Suppose that 20% of the students in a college are smokers. A sample of 10 students is randomly selected from this college. What is the probability that at least 3 students in this sample are smokers?
s = smoker ... p(s) = .20
n = non-smoker ... p(n) = .80
this is a binomial probability ... p(s) + p(n) = 1
(n + s)^10 = n^10 + 10 n^9 s + 45 n^8 s^2 + 120 n^7 s^3 + ... + s^10
the probability is one, minus the sum of the 1st four terms
... 1 - [.8^10 + (10 * .8^9 * .2) + (45 * .8^8 * .2^2) + (120 * .8^7 * .2^3)]

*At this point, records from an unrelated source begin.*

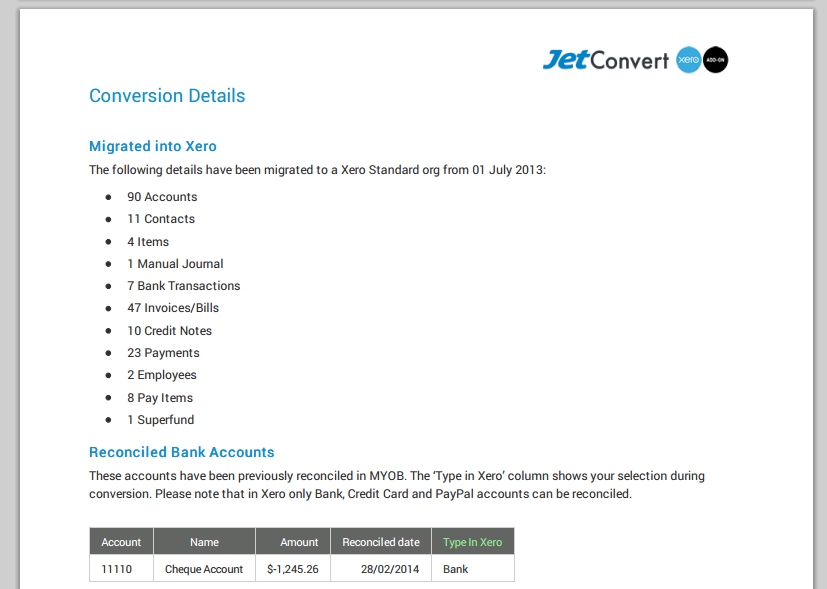Click the Conversion Details heading

click(x=167, y=96)
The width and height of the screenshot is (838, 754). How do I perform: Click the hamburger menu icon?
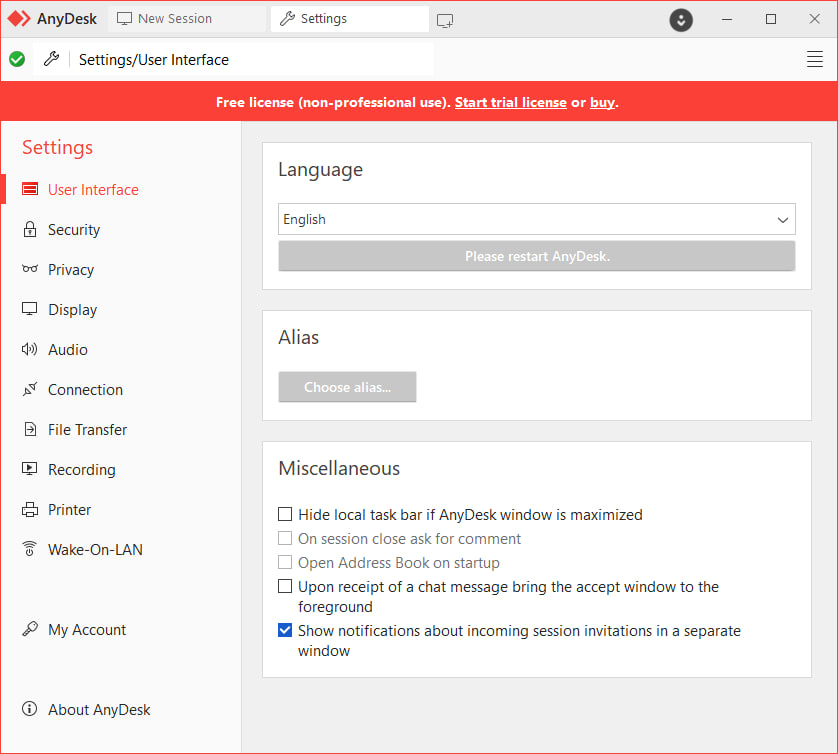[814, 60]
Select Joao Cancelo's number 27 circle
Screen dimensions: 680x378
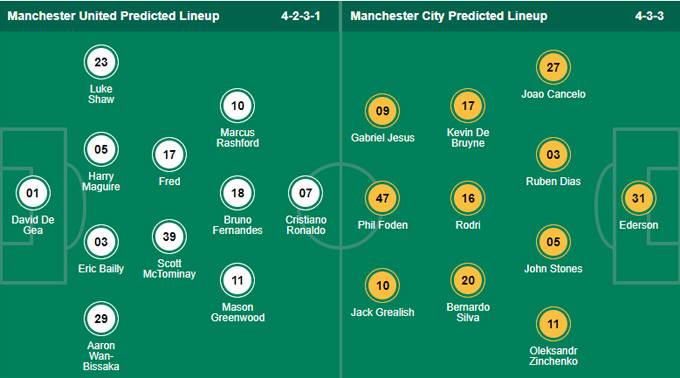coord(553,67)
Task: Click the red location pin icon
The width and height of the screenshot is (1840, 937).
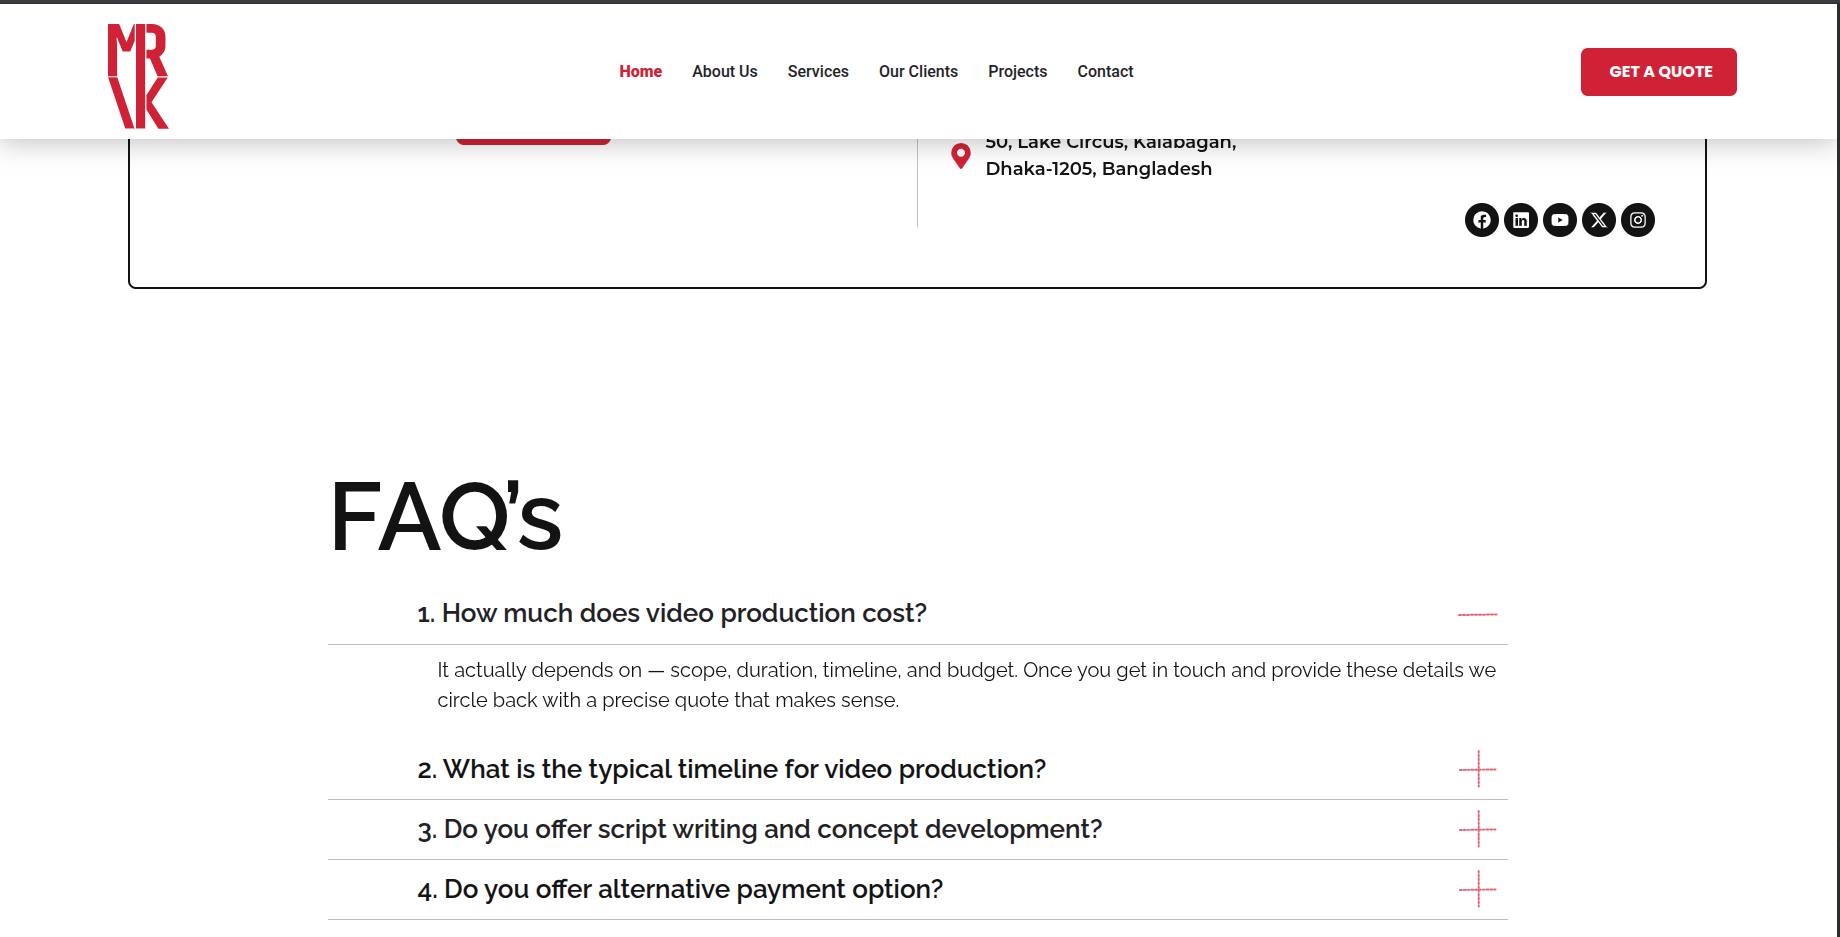Action: [x=960, y=156]
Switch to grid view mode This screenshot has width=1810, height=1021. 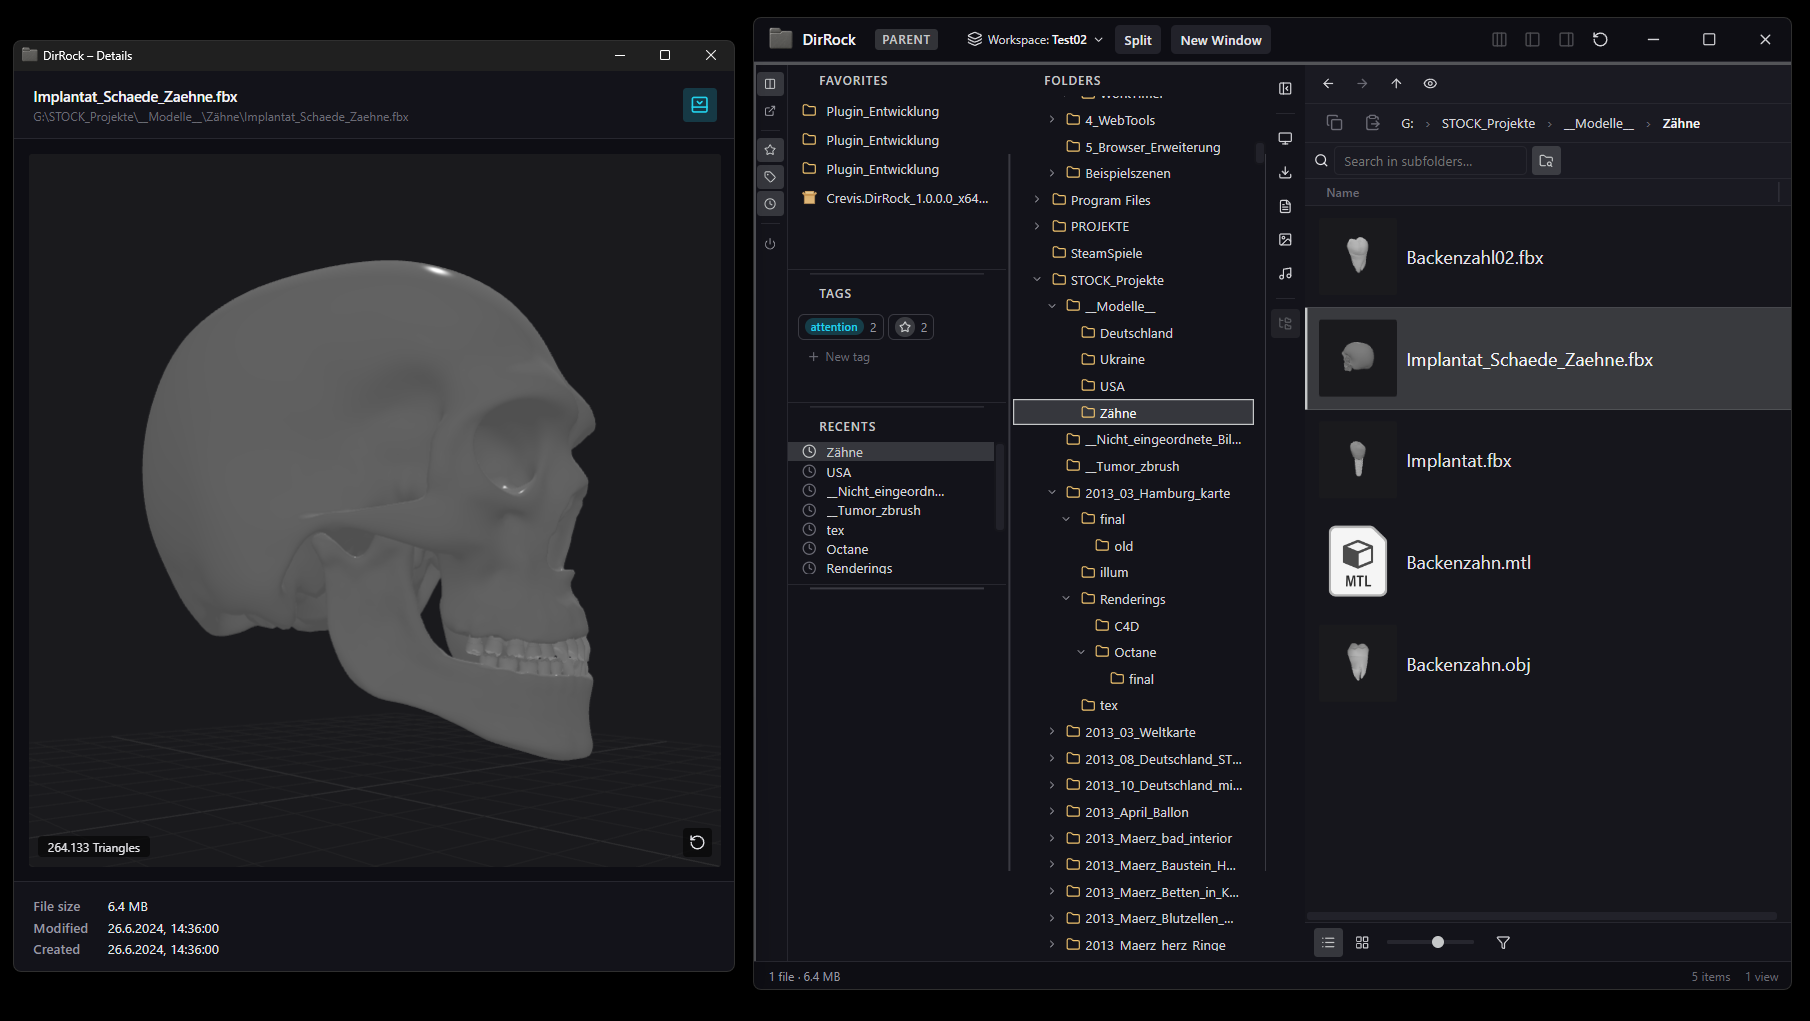[1362, 942]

To find the probability that at least 3 students in the sample are smokers, we need to calculate the probability of 3, 4, 5, 6, 7, 8, 9, or 10 students being smokers.
First, we need to calculate the probability of exactly "k" students being smokers in the sample. The probability of "k" successes in a binomial distribution can be calculated using the binomial probability formula:
P(k) = (nCk) * p^k * (1-p)^(n-k)
Where:
- n is the sample size (10 in this case)
- k is the number of successes (3, 4, 5, 6, 7, 8, 9, or 10 students being smokers)
- p is the probability of success (e.g., the probability of a student being a smoker, which is 0.2 in this case)
- nCk is a combination formula representing the number of ways to choose "k" successes from "n" trials, calculated as n! / (k!(n-k)!)
To find the probability of at least 3 students being smokers, we need to sum up the individual probabilities for 3, 4, 5, 6, 7, 8, 9, or 10 students.
P(at least 3) = P(3) + P(4) + P(5) + P(6) + P(7) + P(8) + P(9) + P(10)
You can use a calculator or statistical software to perform these calculations easily.